Required action:
Each line below that includes the word "height" is to be reported.

Pixel coordinate grounding data:
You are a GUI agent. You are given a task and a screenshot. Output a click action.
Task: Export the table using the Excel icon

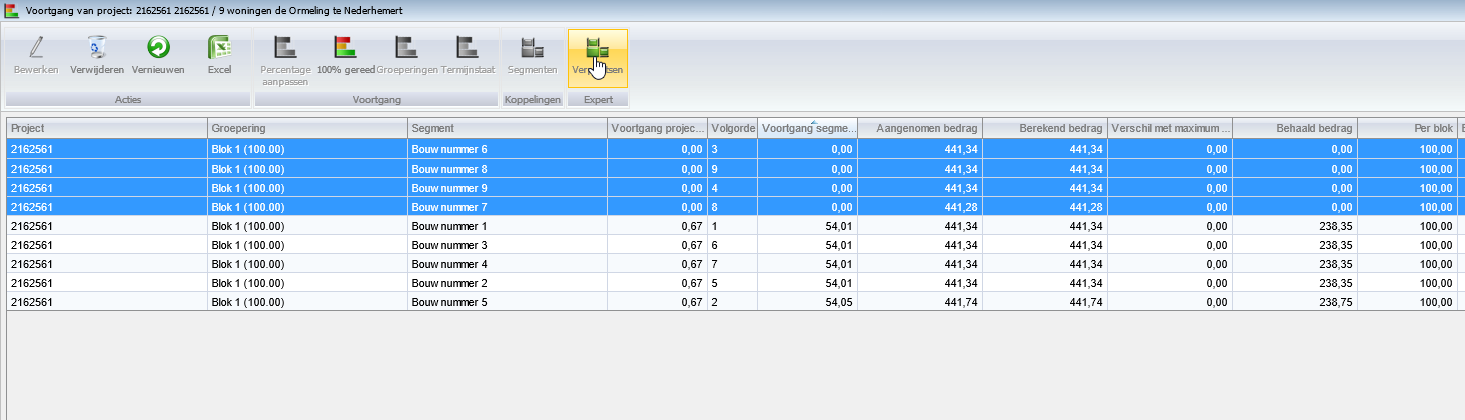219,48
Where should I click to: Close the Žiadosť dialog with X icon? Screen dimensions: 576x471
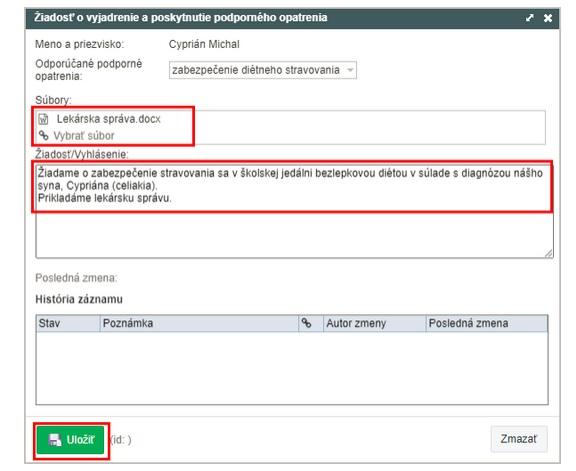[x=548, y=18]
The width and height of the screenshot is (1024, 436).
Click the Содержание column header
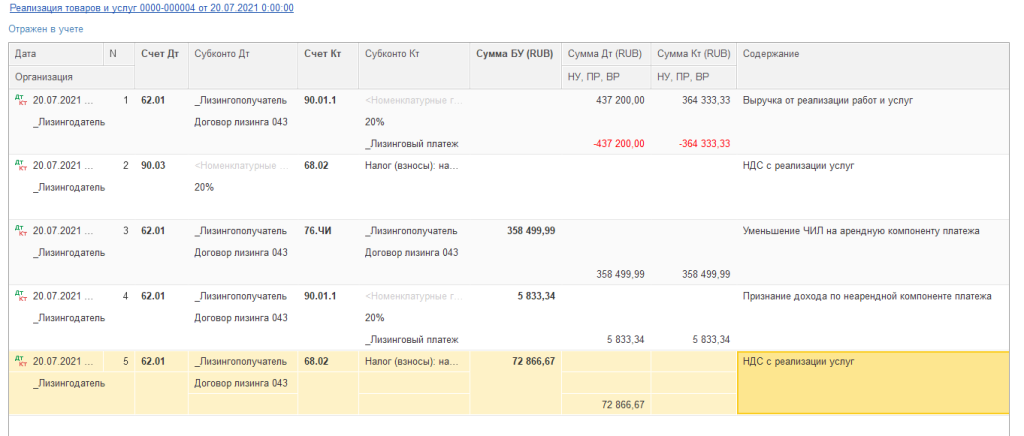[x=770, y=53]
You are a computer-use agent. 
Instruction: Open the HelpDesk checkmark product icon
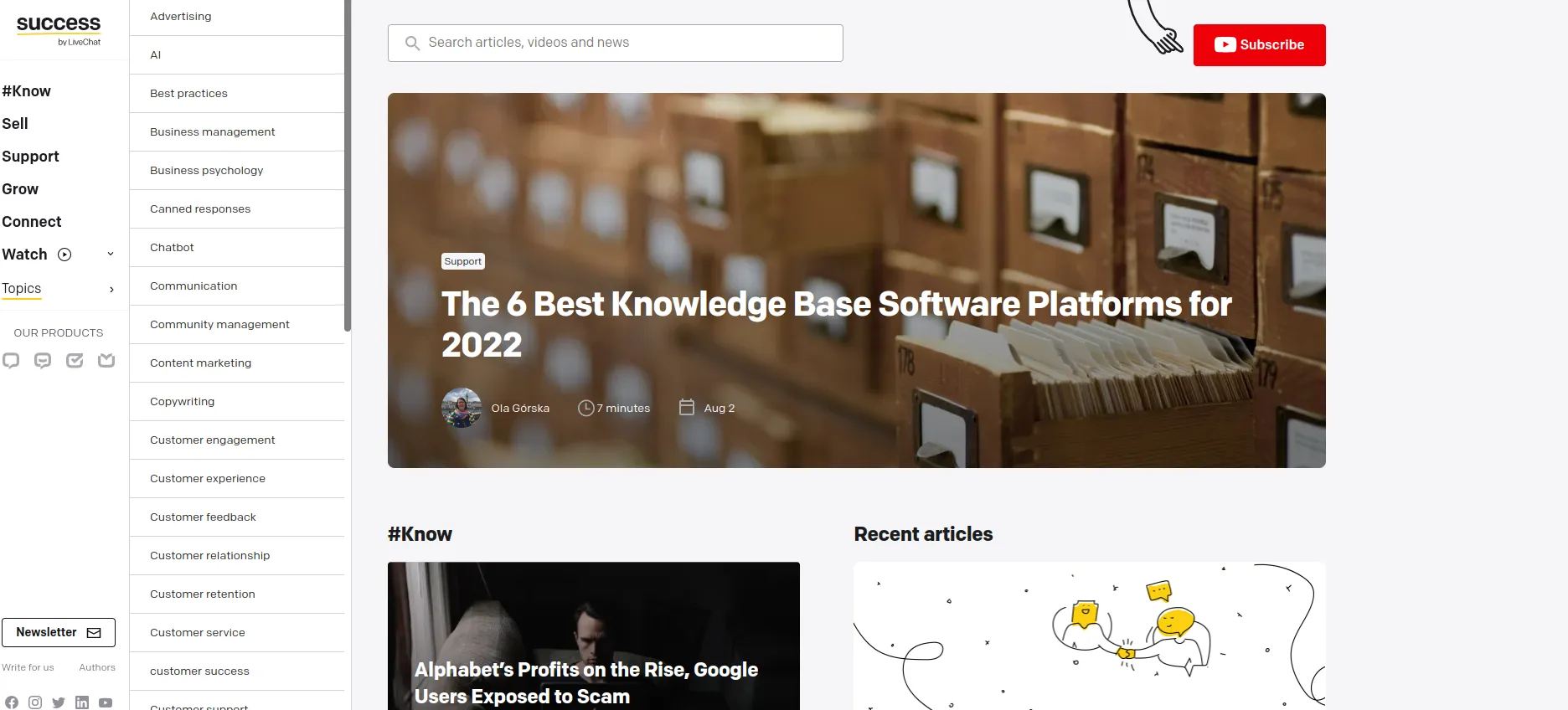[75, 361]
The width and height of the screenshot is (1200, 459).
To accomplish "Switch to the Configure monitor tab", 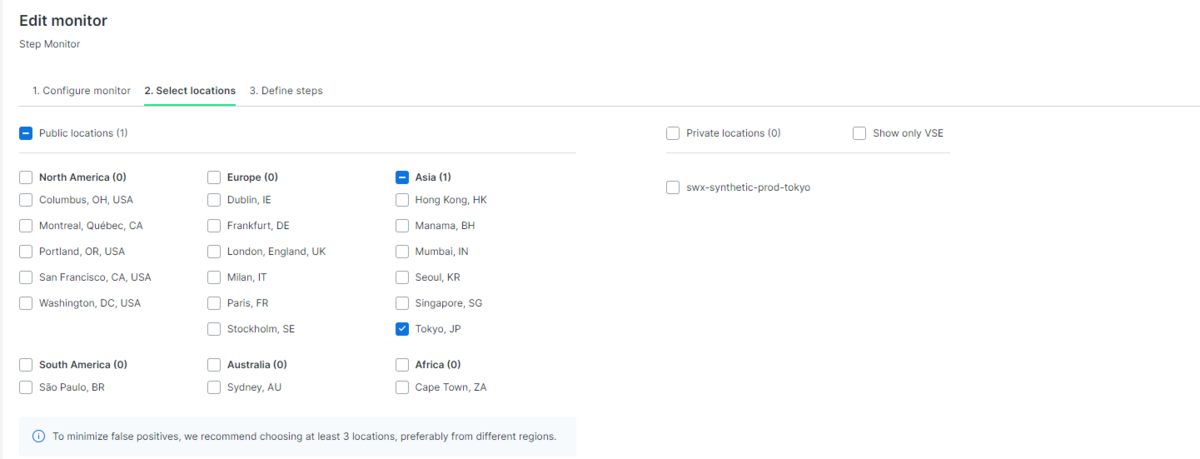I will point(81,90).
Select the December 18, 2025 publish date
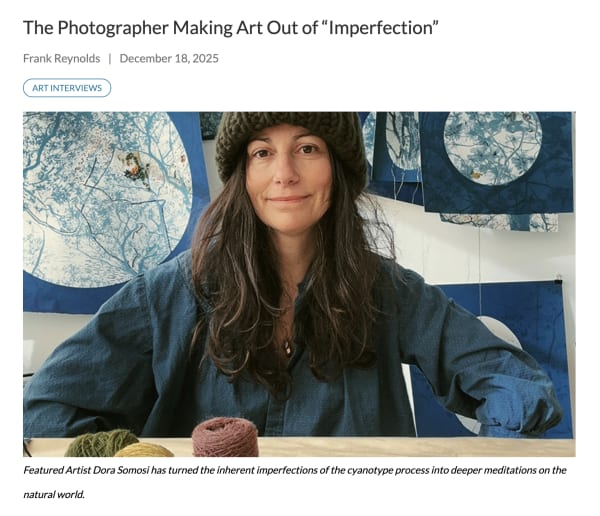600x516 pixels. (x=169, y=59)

Written response:
The width and height of the screenshot is (1024, 436).
The width and height of the screenshot is (1200, 459).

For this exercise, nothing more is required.